The plot of the movie is simple enough: just before dying, a serial killer transfers his soul into a children's toy via ritualistic voodoo. The doll is then bought as a gift for a boy's eighth birthday, and the living doll then attempts to transfer his soul into the boy before his doll body turns fully human and he is trapped inside it forever. See? Simple.

What makes the movie work from the beginning is the pacing. The movie lets you know from the opening scene that the doll is possessed, but holds off from actually showing the doll moving around until the second act. Chucky's first kill in the movie, the young boy's babysitter, is done entirely without showing the doll itself. This works in the movies favor, building up tension until the reveal of the actual living doll.

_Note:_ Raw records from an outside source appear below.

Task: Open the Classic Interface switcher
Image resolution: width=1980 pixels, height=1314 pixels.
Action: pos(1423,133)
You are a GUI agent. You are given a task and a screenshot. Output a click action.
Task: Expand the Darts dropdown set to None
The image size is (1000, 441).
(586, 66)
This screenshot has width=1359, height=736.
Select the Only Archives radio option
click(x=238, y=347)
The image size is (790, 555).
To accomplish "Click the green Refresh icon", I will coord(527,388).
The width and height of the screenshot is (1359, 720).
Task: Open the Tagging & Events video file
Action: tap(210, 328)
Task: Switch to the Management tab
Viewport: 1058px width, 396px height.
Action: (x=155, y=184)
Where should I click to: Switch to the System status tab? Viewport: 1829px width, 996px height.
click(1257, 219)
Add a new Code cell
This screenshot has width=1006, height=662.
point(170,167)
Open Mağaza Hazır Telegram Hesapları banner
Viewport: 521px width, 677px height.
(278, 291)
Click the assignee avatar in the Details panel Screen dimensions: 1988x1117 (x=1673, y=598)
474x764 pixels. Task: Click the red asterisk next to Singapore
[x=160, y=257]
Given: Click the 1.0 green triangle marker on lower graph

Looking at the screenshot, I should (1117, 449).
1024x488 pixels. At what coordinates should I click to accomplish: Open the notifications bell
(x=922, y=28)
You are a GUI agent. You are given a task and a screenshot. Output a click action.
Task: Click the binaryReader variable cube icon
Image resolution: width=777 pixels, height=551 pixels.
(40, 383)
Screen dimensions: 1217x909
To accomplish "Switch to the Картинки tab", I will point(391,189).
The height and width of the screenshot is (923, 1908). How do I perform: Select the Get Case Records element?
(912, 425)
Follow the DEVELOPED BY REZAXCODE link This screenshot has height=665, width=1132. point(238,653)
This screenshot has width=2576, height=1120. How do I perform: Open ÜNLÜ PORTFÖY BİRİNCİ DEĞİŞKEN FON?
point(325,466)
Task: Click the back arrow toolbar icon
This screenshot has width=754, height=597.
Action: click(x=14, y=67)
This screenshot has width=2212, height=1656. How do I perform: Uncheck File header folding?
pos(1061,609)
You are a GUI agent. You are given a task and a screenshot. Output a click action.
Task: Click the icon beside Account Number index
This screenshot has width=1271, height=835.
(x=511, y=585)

Once he shows himself, the rest of the movie is carried by the awesome animatronics and puppetry work done by Kevin Yagher. Chucky seems very much alive, and its even more impressive when you consider it was done entirely without the help of CGI.  It's one of those movies where you look at something on screen and think "how the hell did they do that?", which always makes a movie more entertaining in my eyes. One of the more interesting aspects of Chucky is that his appearance gradually changes as the movie progresses, becoming more human looking and less doll-like the longer he stays in the body. His hairline recedes, he develops dark circles under his eyes, and generally just becomes more nasty looking as the film goes on. It's a level of detail that frankly you just don't see in horror movies anymore.

What compliments the great effects work is Brad Dourif's portrayal of Chucky. Everyone knows who Chucky is, and the reason for that is Dourif's classic voice work for the doll. The first time the doll comes to life and starts calling people sluts and telling them to go fuck themselves, its hard not to bust out laughing at the suddenness of it all. He's equal parts scary and hilarious, which makes the character more memorable, and almost makes you want to root for him as opposed to the heroes of the film. It's crazy that the original version of the movie had a woman voice Chucky, and it wasn't until afterward that they went back and had Brad Dourif redo the voice in post-production. It's very hard to imagine the character being voiced by anyone else.

It's also worth noting that there were several altercations behind the scenes with director Tom Holland that I always found funny. First because of his changes he made to the original script. The original idea was for the doll to have rubber skin that a child could break if they didn't take good care of it, and it would bleed, kinda like the dolls that piss themselves. This version had the boy mixing his blood with the dolls blood and that is what brought him to life. Holland, seeing that this was a fucking terrible idea, scrapped it and came up with the voodoo plotline instead. This pissed off the writer, Don Mancini, and he hates the voodoo aspect of the franchise to this day. There was also an instance where the producer, David Kirschner, actually punched the director in the face for being to hard on the young boy during filming.

Production problems aside, the movie ended up being great, and it holds up to this day. Of course, the success of this film would lead to several sequels, some good, some terrible, but I'll get into that another time, as I'm sure I will end up writing about those at some point as well.

So anyways, the point is, fuck Dee Snider.